Starek D. & Pipík R., 2011: Soft-sediment deformation structures in the Upper Miocene deltaic sequence of the Lake Pannon (Vienna Basin). Acta Geologica Slovaca, 3, 1, 33–42. (in Slovak with English summary)
Deformačné štruktúry nespevneného sedimentu vo vrchnomiocénnej deltovej sekvencii Panónskeho jazera (Viedenská panva)
Soft-sediment deformation structures in the Upper Miocene deltaic sequence of the Lake Pannon (Vienna Basin)
Dušan Starek1 & Radovan Pipík2
1Geological Institute, Slovak Academy of Sciences, Dúbravská cesta 9, 840 05 Bratislava, Slovakia; dusan.starek@savba.sk
2Geological Institute, Slovak Academy of Sciences, Ďumbierska 1, 974 01 Banská Bystrica, Slovakia; pipik@savbb.sk
Abstract
he Upper Miocene fine-grained, lacustrine-deltaic deposits have been investigated in the Vienna Basin.
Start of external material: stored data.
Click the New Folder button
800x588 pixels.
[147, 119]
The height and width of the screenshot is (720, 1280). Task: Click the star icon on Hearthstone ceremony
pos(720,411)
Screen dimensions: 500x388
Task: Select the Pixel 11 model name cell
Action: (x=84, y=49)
An occurrence of the soft-sediment deformation structures is a noticeable sign of these deltaic multilayer heterolithic deposits of sand, silt, and clay. Distribution and frequency of the deformation structures are variable in vertical succession and depend on lithology, depositional processes, as well as on occurrence of the ichnofossils. With a respect to processes that generate a formation of such deformations, two categories of the soft-sediment deformation structures were distinguished. The first category comprises various structures (small upwarping cusps or siphons, pipes, concave-upward dish-and-pillar structures, conduits, and sedimentary intrusions), of which origin can be explicitly attributed to inorganic processes as a result of liquefaction–fluidization. We suppose that besides the process of spontaneous dewatering of sediments deposited at quick rates, overloading or seismic activities are main triggering mechanisms of deformation. The second category includes conical downwarped V-shaped structures that origin was conditioned by animal activity, and they are attributed to ichnotaxa. This soft-sediment deformation structures can be attributed to the collapse of sediment into cavities created by animals.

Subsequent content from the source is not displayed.